Sin embargo, el verdadero legado de Phileas Taylor Barnum es la creación del espectáculo, tal y como lo conocemos, o lo padecemos.

Barnum colocó al entretenimiento como el centro de su universo. Todo tiene el mismo valor: cantantes de ópera, fenómenos, payasos, bestias amaestradas y prestidigitadores. Lo más importante es provocar la admiración, el solaz y el esparcimiento.

El Gran Showman (Michael Gracey, 2017) es así una pieza cinematográfica montada sobre números musicales emocionantes y memorables. Como adaptación libre de la vida de P.T. Barnum, atrapa la atención del público a pesar de los clichés y errores en su argumento.

Más emparentada con Moulin Rouge (Baz Lurhmann, 2001) que con sus antecesoras circenses, The greatest show on earth (Cecil B. de Mille, 1952) entre otras, ésta película presenta el aspecto fundamental en la vida de Barnum: su devoción al espectáculo y al entretenimiento.

En el principio era Barnum (Hugh Jackman, carismático, cantante y excelente bailarín) y su determinación por trascender. Su primer intento es el Museo Americano Barnum donde, entre lo sublime y lo grotesco, se incluye al enano Tom Thumb (Sam Humprey), la mujer barbuda (Keala Settle), los siameses Chang y Eng (Yusaku Komori y Danial Son), el niño lobo (Luciano Acuña, Jr) y O’Clancy, el hombre fuerte (Radu Spinghel).

Semejante elenco tiene en El Gran Showman una labor presencial que no va más allá de los intensos números musicales. En estos tiempos de corrección política su aparición es útil para presentar un lado humano e incluyente de Barnum, aunque todos sabemos que el ego y el dinero son los verdaderos motivos del lobo. Y de todas las ovejas.

Así, se antoja un desperdicio considerar a los freaks como material de ornato. La oportunidad de presentar ensayos, diálogos y escenas un poco más personales de estos seres le habría dado a El Gran Showman una dimensión humana que, evidentemente, no interesa para la función.

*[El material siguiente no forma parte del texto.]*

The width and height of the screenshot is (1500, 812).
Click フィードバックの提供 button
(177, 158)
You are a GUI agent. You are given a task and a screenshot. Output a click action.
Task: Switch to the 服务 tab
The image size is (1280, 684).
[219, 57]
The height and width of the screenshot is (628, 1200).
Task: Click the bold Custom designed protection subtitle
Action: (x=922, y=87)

Sólo las melodías “This is me”, “Come Alive” y “A million dreams” describen las emociones de tan particulares personajes, pero jamás va más allá. Un gran triunfo artístico, sin duda, de los autores de las canciones, Justin Paul y Benj Pasek, la misma dupla de La La Land (Damien Chazelle, 2016).

Por otra parte, la exploración de la vida personal de P.T. Barnum es la pata floja de la cinta al confeccionar la historia a partir de lugares comunes.

La abnegación y paciencia de Charity Barnum (Michelle Williams), el desprecio de Mr. Whintrop, el suegro (Damian Young), que son impulso y obstáculo para lograr la anhelada aceptación social quedan al margen de un melodrama. Y de los malos.

¿Cuántas veces hemos escuchado en radio, cine y televisión el reclamo: “It’s not your class. Respect your place.”? ¿Y cuántas veces hemos recibido, de parte del agredido, la misma respuesta: “If this is my place, I don’t wanna belong here”?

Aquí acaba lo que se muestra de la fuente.